Major oil producer Iraq was hit by a power outage in its central and southern regions on Monday after a shutdown at a power plant in the western province of Anbar, electricity ministry sources said.
The sudden shutdown of the Hamidiya plant led to a fault in the electricity transmission network, the sources said. Temperatures in the capital Baghdad reached a high of 47 degrees Celsius on Monday. The chair of Iraq’s parliament energy committee told Reuters the outage did not affect the semi-autonomous Kurdistan region.
Many Iraqis for years have relied on privately operated generators for power as government-provided electricity was only available for a few hours a day. Some others have turned to solar power to help meet their electricity needs.

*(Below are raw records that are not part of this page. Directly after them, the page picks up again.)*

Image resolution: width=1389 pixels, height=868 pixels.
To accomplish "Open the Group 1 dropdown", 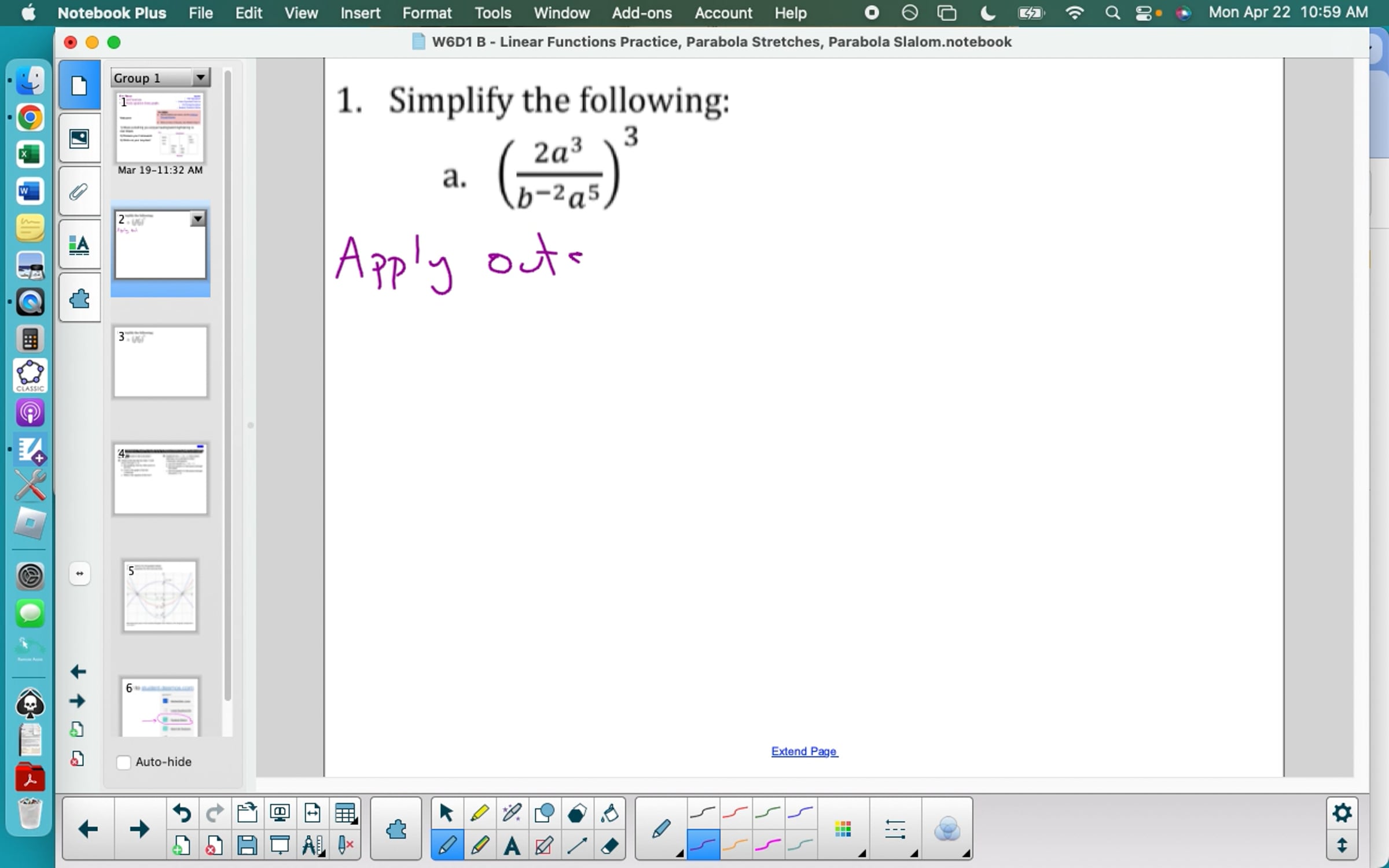I will click(200, 77).
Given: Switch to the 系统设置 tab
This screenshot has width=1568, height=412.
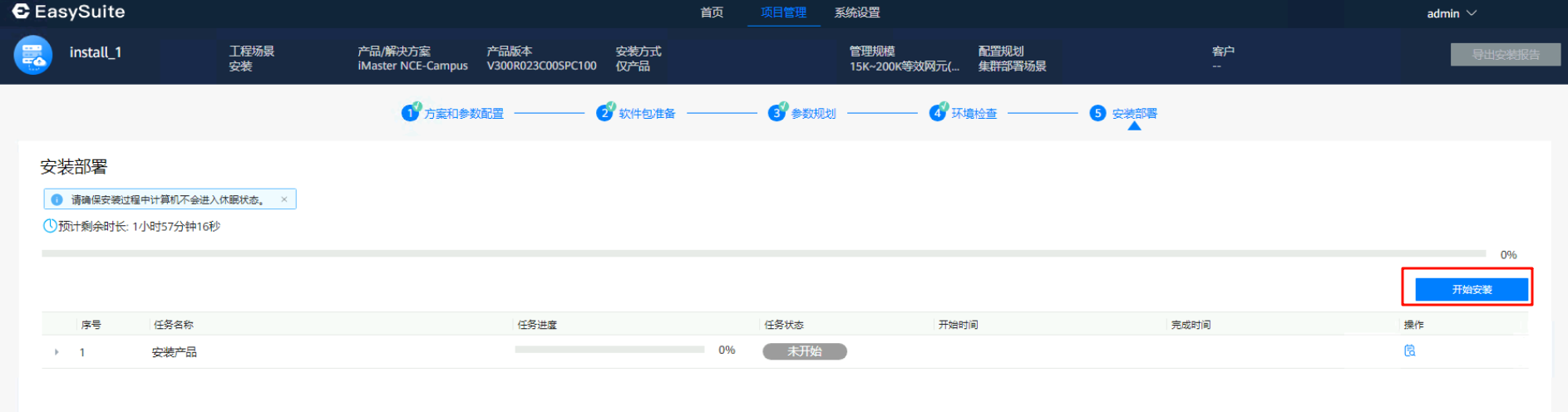Looking at the screenshot, I should [856, 12].
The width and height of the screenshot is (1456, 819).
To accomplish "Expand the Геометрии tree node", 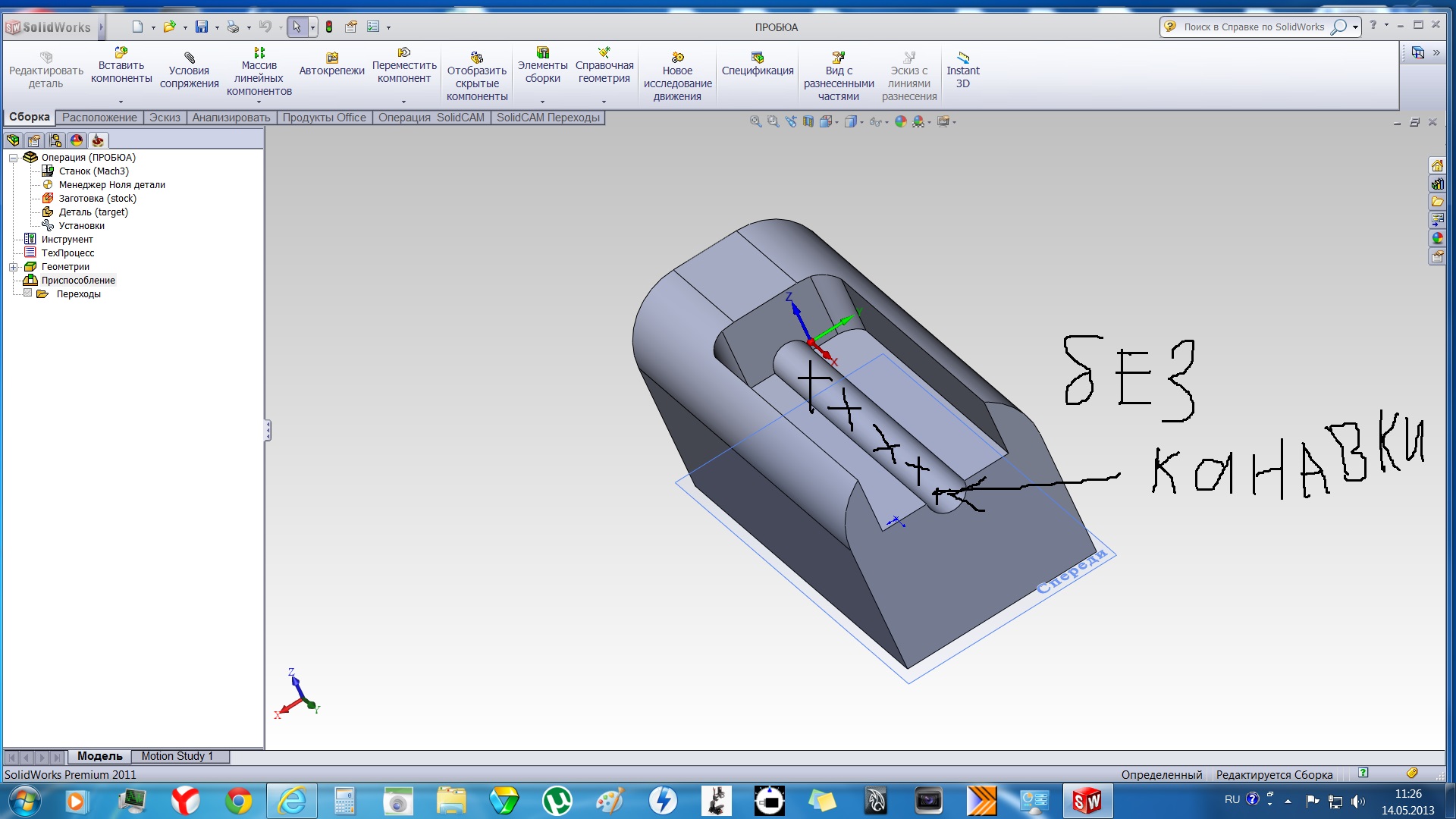I will pos(13,267).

The oil ministry could not immediately be reached for comment. The electricity ministry said it was working in “full emergency mode” to restore power, the state news agency reported.

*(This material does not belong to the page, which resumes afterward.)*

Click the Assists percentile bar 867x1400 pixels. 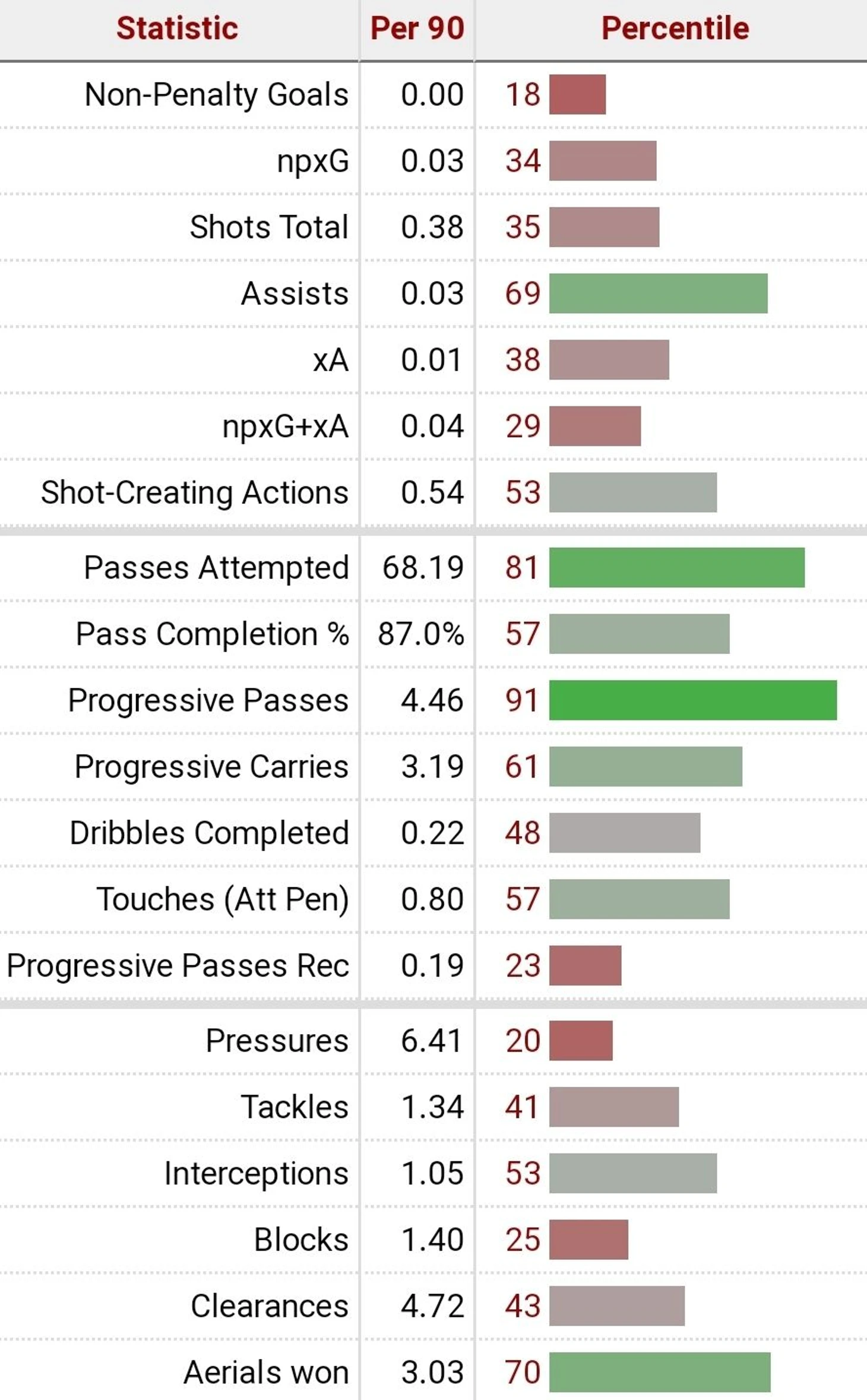(659, 293)
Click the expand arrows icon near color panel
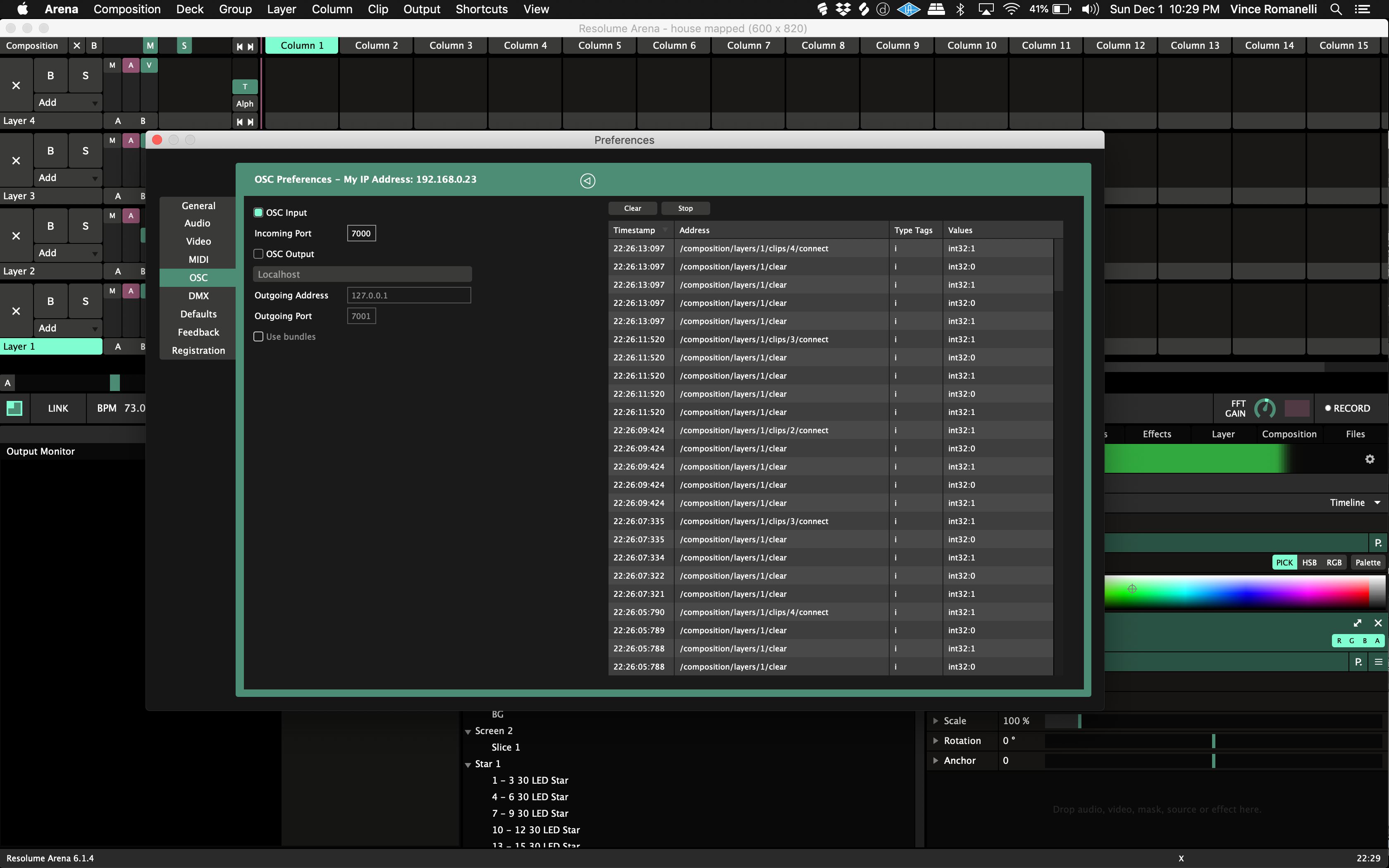The width and height of the screenshot is (1389, 868). [1358, 623]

A member of the Organization of the Petroleum Exporting Countries (OPEC) and one of the world’s leading oil producers, Iraq has struggled to provide its citizens with energy since the 2003 US-led invasion that toppled Saddam Hussein. In the ensuing turmoil, under-investment and mismanagement have left the national grid unable to cope with demand.
Hundreds of Iraqis protested in Baghdad in the summer of 2021, when power and water cuts gripped large parts of the country as temperatures exceeded 50 degrees Celsius.
In March, US President Donald Trump’s administration rescinded a waiver that had allowed Iraq to pay Iran for electricity, as part of Trump’s “maximum pressure” campaign against Tehran. Iraq is heavily dependent on Iranian natural gas imports to generate power.